Low muscle tone (hypotonia) can sometimes result in feeding problems and may require tube feeding and standard measures for gastroesophageal reflux.
Early removal of cataracts is recommended to promote optimum development of vision. Eyeglasses and contact lenses help to improve vision. Glaucoma occurring in half of males sometimes may be treated with medication (eyedrops) but usually requires surgery, which is not always successful with a single operation. If they occur, corneal keloids can sometimes be removed surgically but often recur more aggressive than before. There is no consistent proven therapy to eradicate corneal keloids.
Proximal tubular dysfunction of the Fanconi type is treated with oral supplements of sodium and potassium bicarbonate or citrate. Doses must be determined on an individual basis.

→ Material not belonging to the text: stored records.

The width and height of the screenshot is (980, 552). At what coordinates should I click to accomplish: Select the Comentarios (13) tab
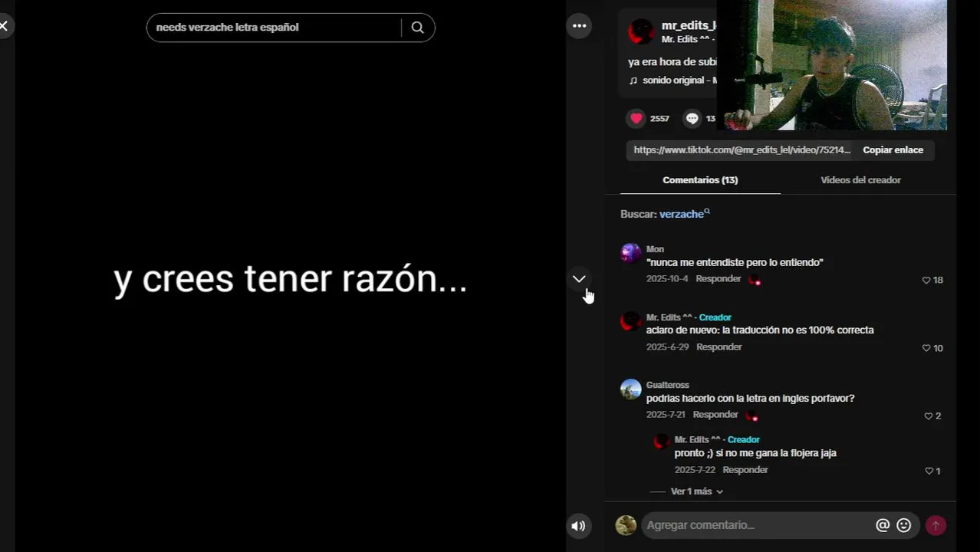tap(700, 180)
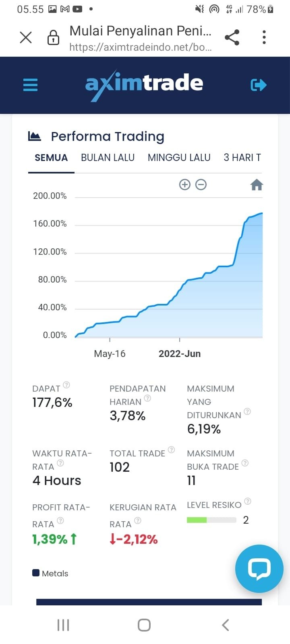Open the hamburger navigation menu
The image size is (290, 644).
pyautogui.click(x=30, y=85)
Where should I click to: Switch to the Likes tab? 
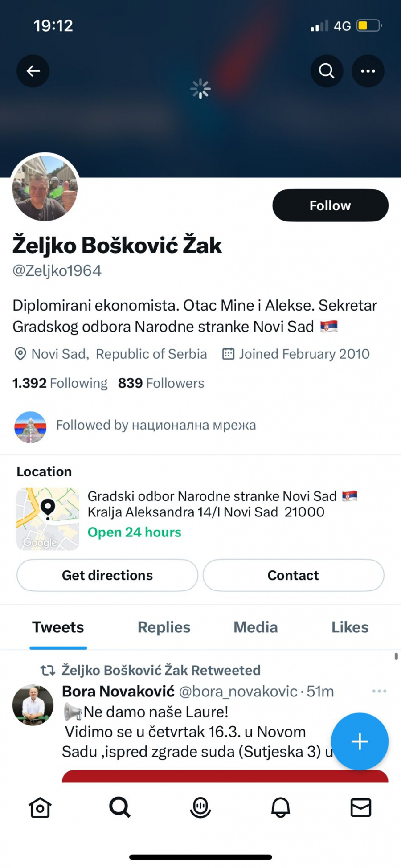[x=350, y=627]
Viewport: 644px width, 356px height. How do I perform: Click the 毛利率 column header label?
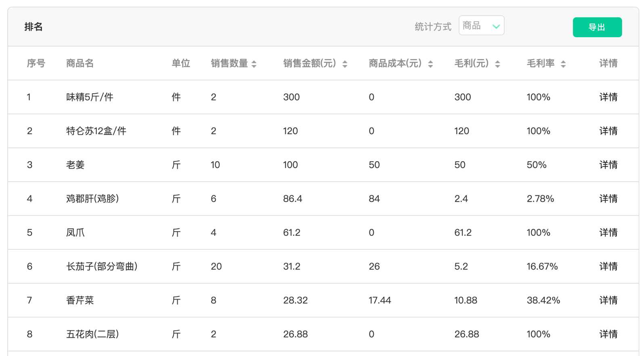540,63
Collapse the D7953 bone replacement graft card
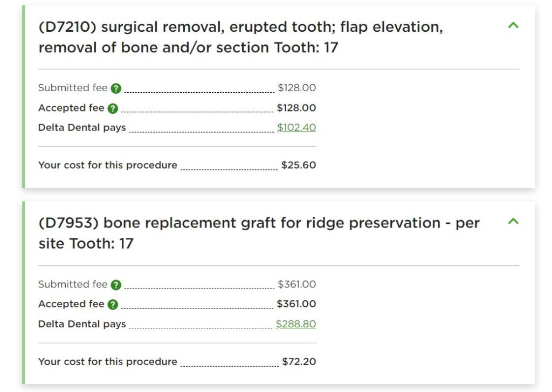 (513, 221)
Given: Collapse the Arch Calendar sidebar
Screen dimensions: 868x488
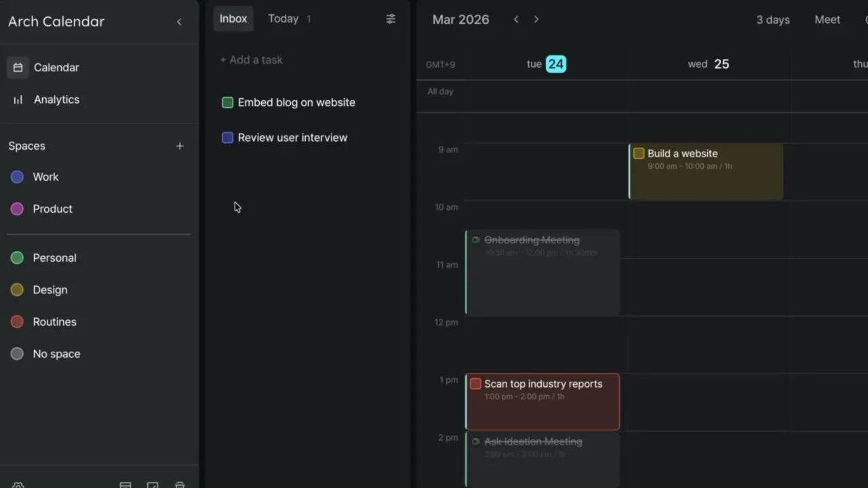Looking at the screenshot, I should [x=179, y=22].
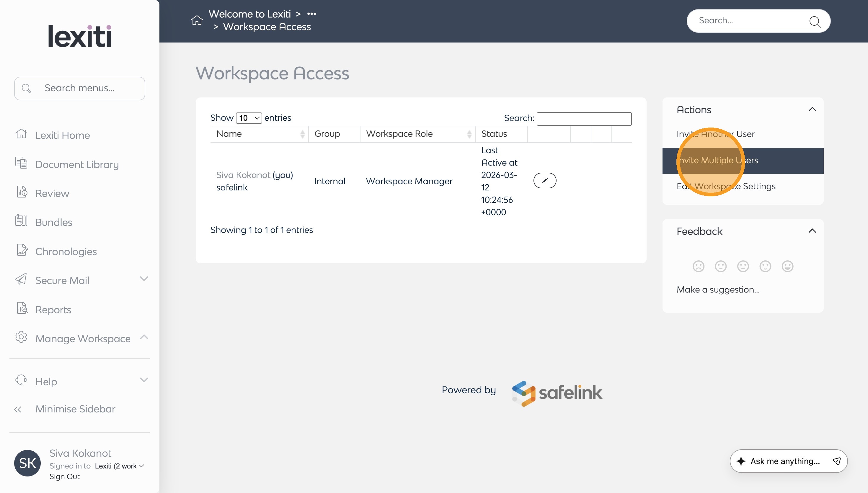Collapse the Feedback panel
The width and height of the screenshot is (868, 493).
click(x=812, y=231)
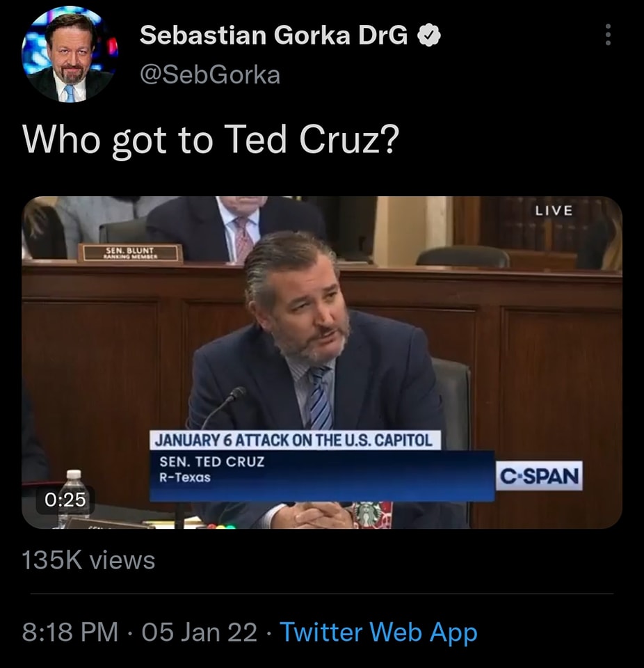Click the 0:25 video duration badge
Viewport: 644px width, 668px height.
coord(65,499)
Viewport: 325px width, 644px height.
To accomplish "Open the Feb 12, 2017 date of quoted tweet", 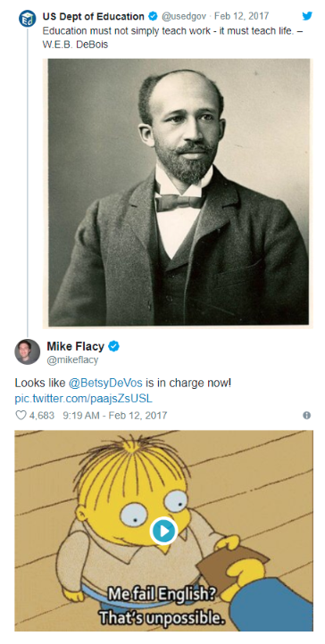I will [x=242, y=16].

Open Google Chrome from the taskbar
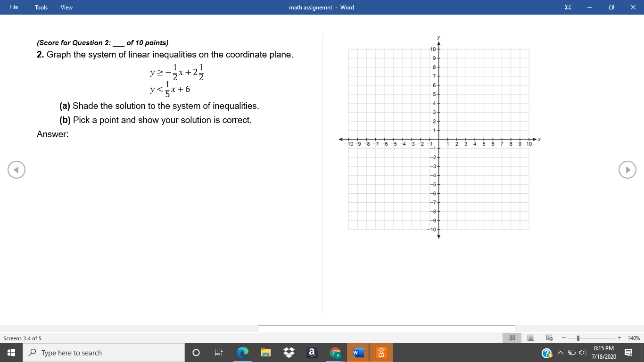(x=335, y=352)
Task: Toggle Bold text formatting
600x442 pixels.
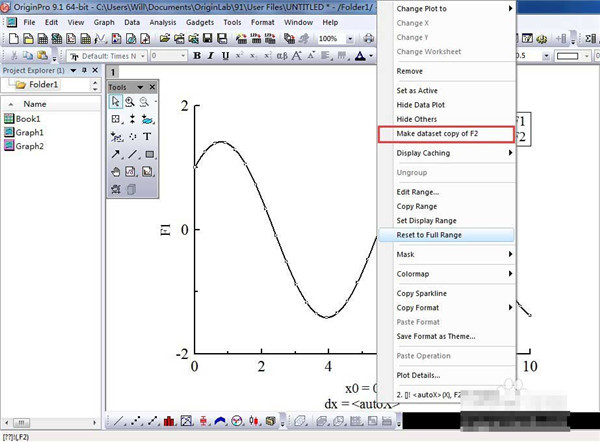Action: (197, 56)
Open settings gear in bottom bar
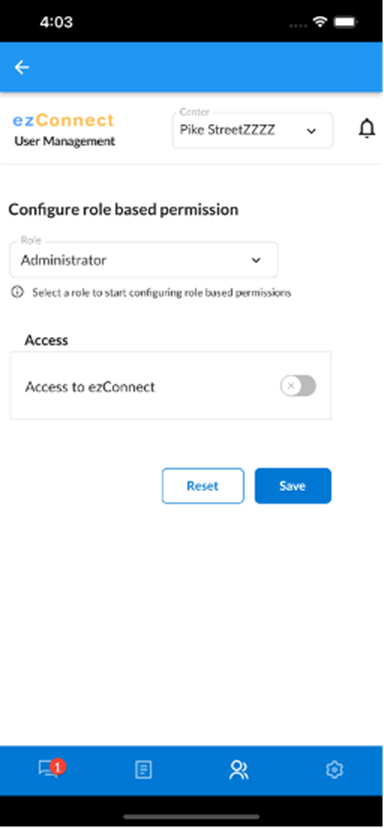The image size is (384, 828). pyautogui.click(x=334, y=770)
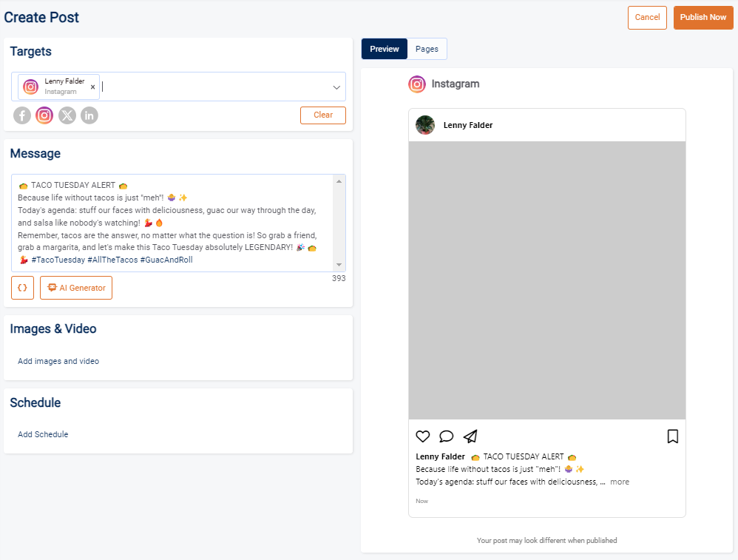Open Add Schedule for the post
738x560 pixels.
click(x=43, y=434)
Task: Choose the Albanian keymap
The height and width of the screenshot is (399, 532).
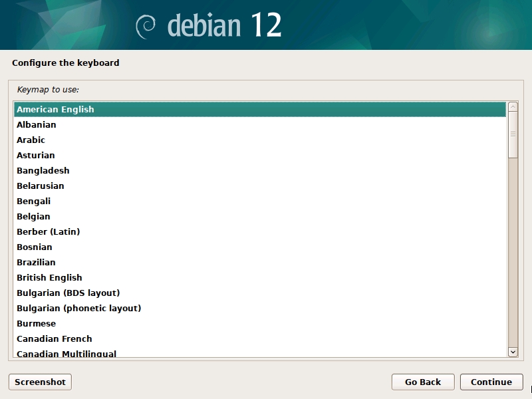Action: coord(37,124)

Oral phosphate and oral calcitriol are used to treat (or prevent) rickets. Bone density should be monitored periodically. Seizure disorders are treated with anticonvulsant medications. Behavior problems are treated with behavior modification and medications.
Early intervention programs that include physical therapy, occupational therapy, speech and language therapy, special education services, and services for visually impaired are recommended and should begin in early infancy.
Boys with Lowe syndrome should be monitored regularly for vision problems (especially later onset glaucoma), kidney function, growth, developmental progress, scoliosis, and joint problems, and dental problems.
End-stage renal disease has been treated successfully with dialysis and kidney transplantation in some late-adolescent adult men.